Pour le reste, la vie suit son cours paisiblement, entre travail et loisirs. J’ai récemment assisté à un conférence sur Islam et Évolution darwinienne. Il est toujours fascinant de voir un homme, dont tout indique qu’il sait raisonner par ailleurs, tenter désespérément de résoudre un problème qui ne devrait pas en être un, citant moult sourates pour en tirer une interprétation cohérente avec les travaux de Darwin et de ses successeurs. Une collègue, visiblement perplexe, ne put s’empêcher de remarquer que si la religion se contente de proposer pourquoi et que la science cherche à décrire comment, il ne devrait guère y avoir d’incompatibilité, chacun s’occupant de ses oignons. Rendre à César et à Dieu leurs dus respectifs en somme. Je serais tenté de développer la chose en termes plus acrimonieux, mais ce serait peu judicieux en ces terres orientales où chaque mot se doit d’être soigneusement pesé.
La religion est une chose fascinante. Bien sûr, ce sont là des questions que notre beau pays de France ne risque pas d’avoir à poser tant les Lumières qui y brillent sont le phare guidant les Hommes vers un avenir radieux. N’est-ce pas ?

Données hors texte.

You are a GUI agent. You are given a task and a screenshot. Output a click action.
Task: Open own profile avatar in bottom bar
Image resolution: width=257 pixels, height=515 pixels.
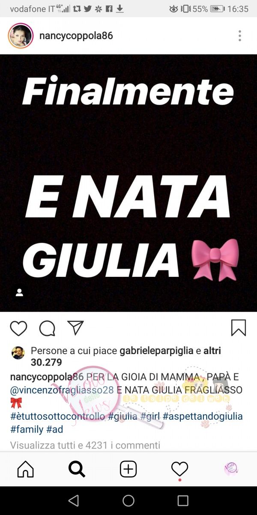(231, 469)
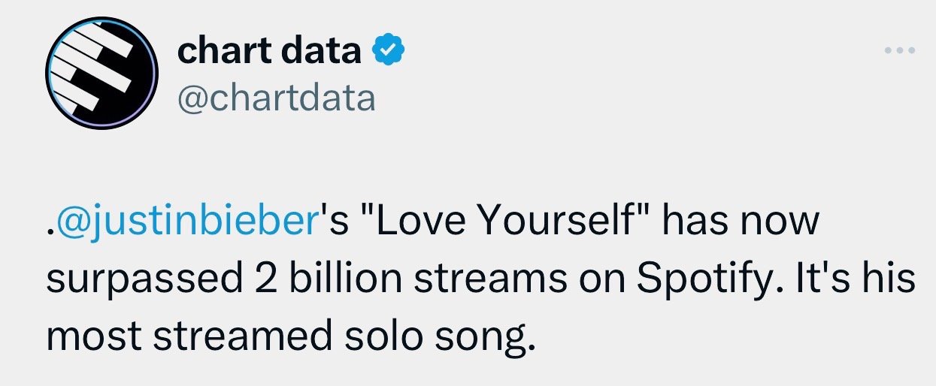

Adieu ma chère sœur ! Je t’assure de mes sentiments fraternels. Puisses-tu me conter tes aventures en ces terres australes où tu résides désormais.

D’Abou Dhabi

Le 23 septembre 2017.

Notes de voyage. Une élection en France.

C’est au bord d’une route de Saint-Nazaire, plus précisément sur le boulevard Paul Leferme, en laissant le Cinéville sur la gauche et l’immense blockhaus sur la droite. Là, on tombe sur l’usine Cargill, vaste ensemble de cuves grises planté là comme un étrange monument à la gloire du pétrole. Le complexe paraît sinistre ; mais sur l’un des murs d’enceinte a été peinte une frise maladroite, naïve, qui a néanmoins le mérite de tenter de diluer la laideur évidente de l’endroit en le mêlant à une scène champêtre plus colorée qu’un Arlequin.

20170504_174509 Revenant de promenade, ce jour de mai, je vis s’étaler en face un panneau publicitaire prêt à matraquer toute personne sortant de l’usine. S’y affichait une publicité pour une enseigne de pizzas à emporter vantant le bas prix d’un disque assez couvert de viande et de graisse pour être qualifié de pure abomination démoniaque par n’importe quelle artère soucieuse de sa lumière.

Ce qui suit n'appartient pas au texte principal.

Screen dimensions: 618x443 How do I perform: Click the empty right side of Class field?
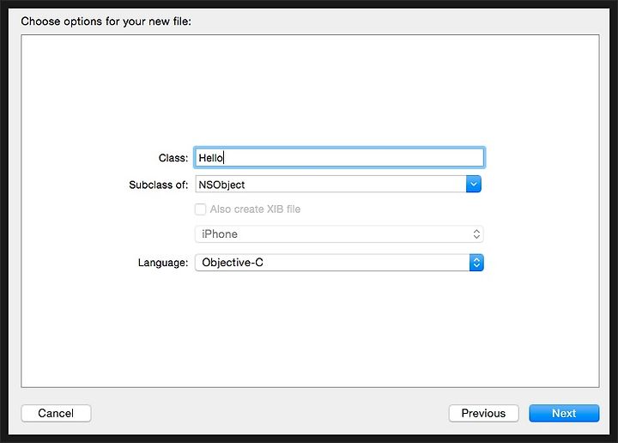[354, 158]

Je ne peux m’empêcher d’avoir de la sympathie pour cette fresque. Je n’en connais ni le commanditaire, ni le peintre, et encore moins leurs intentions. Pour moi elle illustre le besoin de conserver un peu d’enthousiasme dans un contexte par ailleurs morose. Peut-être est-ce lié à ma bienveillance pour les goélands depuis ma lecture de Jonathan Livingstone. L’affiche publicitaire en revanche me rappelle combien le cynisme sait exploiter la résignation et la lassitude. Allez, achetez, c’est mangeable, pas cher et le goût en est calibré par contrat ! Qui a le temps pour vraiment cuisiner ? Laissez-vous aller au plaisir de l’uniformité, de la sûreté, de la certitude.

Oh bien sûr, on pourrait y voir une simple protestation anticapitaliste de mauvaise foi. Ce qui serait un comble quand on songe au nom de l’auteur de ces lignes, et un tantinet hypocrite quand on connait son train de vie. Après tout, elles ne sont pas si pourries ces pizzas Domino’s. On y cède tous, et des gens charmants travaillent pour cette entreprise.

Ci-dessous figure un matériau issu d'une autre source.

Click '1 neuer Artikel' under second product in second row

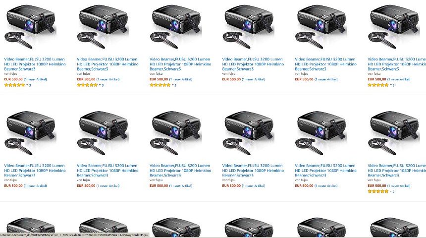[x=108, y=186]
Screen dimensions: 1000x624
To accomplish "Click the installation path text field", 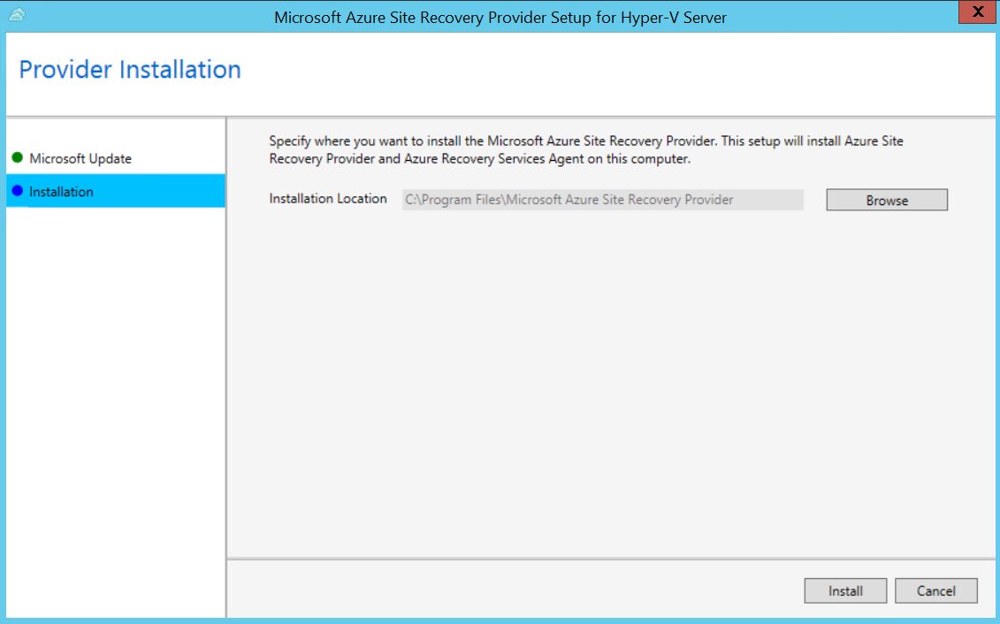I will pyautogui.click(x=601, y=200).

Mais lorsque j’ai vu cette fresque, cette affiche publicitaire, mon pays natal se trouvait au milieu d’une élection. J’étais par ailleurs tout juste revenu d’un concours de maître de conférences qui m’avait remis au contact du monde académique français. Quelque peu ébranlé par ce soudain retour aux vieilles rengaines, j’étais mûr pour faire des correspondances, projeter ces événements encore frais sur quelque élément marquant de mon environnement.

En temps normal je vis aux Émirats Arabes Unis, contrée riche en pétrole et divers mercenaires. L’avantage de vivre dans un pays étranger, qui plus est une fédération de monarchies autoritaires, est que l’on peut facilement contraster des discours extrêmement divergents quant à l’état du monde. On peut directement sentir les biais, on adopte une autre perspective. Cette élection était semblable à la publicité pour les pizzas. Choisissez la solution simple, nette, évidente, de bon sens.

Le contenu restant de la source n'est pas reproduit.